Finding a culprit can be pointless, so is justifying our lack of success. At any moment, you can spark the inspiration of your students, but you must be inspired yourself at all times. The kids may engage, as long as you’re engaging. The Netherlands comeback was inspired by top professionals. Be a top professional and keep believing in those kids. Believe they can learn, they can overturn a deficit, they can become a success. Feed them a constant diet of optimism and enthusiasm.

Education reform maybe has its place. But attitude reform is the key.


Infighting leads to losing

Captured by, Ghana defender John Boye kisses the cash he receives.

Captured by, this image shows Ghana defender John Boye kissing the cash he receives.

The U.S. was lifted out of the Group Stage by Ghana’s loss to Portugal June 26, which calculated the right FIFA math for Clint Dempsey and crew to advance.

And Ghana’s loss was brought about by infighting. It was the scenes behind the scenes that determined failure for Ghana.
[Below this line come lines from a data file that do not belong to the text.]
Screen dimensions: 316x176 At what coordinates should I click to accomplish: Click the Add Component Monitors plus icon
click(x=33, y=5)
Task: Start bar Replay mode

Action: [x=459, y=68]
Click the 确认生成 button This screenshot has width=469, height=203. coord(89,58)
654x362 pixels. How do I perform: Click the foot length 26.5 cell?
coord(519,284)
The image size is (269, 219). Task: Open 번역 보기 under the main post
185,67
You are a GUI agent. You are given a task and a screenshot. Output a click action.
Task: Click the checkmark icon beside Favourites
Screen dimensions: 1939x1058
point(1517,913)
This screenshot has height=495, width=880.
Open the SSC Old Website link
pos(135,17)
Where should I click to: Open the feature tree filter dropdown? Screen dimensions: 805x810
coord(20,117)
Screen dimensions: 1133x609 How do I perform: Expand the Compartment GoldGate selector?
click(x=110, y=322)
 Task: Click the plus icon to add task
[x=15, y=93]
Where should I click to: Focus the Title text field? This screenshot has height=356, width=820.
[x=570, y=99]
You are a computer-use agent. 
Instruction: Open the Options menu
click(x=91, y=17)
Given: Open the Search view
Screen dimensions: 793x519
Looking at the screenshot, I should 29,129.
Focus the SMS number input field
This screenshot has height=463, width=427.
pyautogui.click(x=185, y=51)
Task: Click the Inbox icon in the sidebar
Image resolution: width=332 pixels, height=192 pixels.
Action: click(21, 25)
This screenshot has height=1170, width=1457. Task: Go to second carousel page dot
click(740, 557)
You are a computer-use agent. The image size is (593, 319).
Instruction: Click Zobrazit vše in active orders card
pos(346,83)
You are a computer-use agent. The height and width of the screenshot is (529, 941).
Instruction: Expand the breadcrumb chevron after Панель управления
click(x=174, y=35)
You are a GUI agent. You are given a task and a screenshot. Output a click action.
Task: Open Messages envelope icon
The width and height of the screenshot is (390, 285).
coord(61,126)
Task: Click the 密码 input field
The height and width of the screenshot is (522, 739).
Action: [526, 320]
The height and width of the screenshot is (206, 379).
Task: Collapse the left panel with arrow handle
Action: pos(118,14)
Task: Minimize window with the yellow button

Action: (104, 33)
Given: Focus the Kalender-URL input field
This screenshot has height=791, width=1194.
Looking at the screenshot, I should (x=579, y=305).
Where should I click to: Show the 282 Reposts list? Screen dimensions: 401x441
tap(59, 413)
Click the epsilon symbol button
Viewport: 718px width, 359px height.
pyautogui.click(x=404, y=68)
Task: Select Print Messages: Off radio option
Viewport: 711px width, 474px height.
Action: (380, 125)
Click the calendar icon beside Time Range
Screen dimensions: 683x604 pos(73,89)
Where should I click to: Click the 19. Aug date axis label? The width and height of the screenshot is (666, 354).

What went wrong for Ghana at the World Cup?

  • The players nearly boycotted the game, demanding $3 million in payment. Ghana president flew the money to them in emergency fashion.
  • Towering superstar Sulley Muntari physically attacked Ghana officials and was kicked out of the game. His absence was felt.
  • Talented Kevin-Prince Boateng insulted the Ghana coach and also was suspended. On the field, he’s a difference maker. Off the field, he was prevented from helping his team.

With key players suspended or injured, Portugal was a decimated team. It should have been an easy win. If Ghana would have won, they would have advanced, and the U.S. would have flown home.

Maybe you are right to be disgruntled. Administration is obstructing teaching. Parents are throwing stones. But don’t let the brouhaha distract from teaching. Don’t sacrifice class quality because of interference.

The news about Ghana’s turmoil has been almost completely overlooked because people are only interested in goals. But the goals were lacking due to the infighting. Don’t allow politics and personality clashes play out in student suffering. Don’t let the lack of money affect your teaching energy.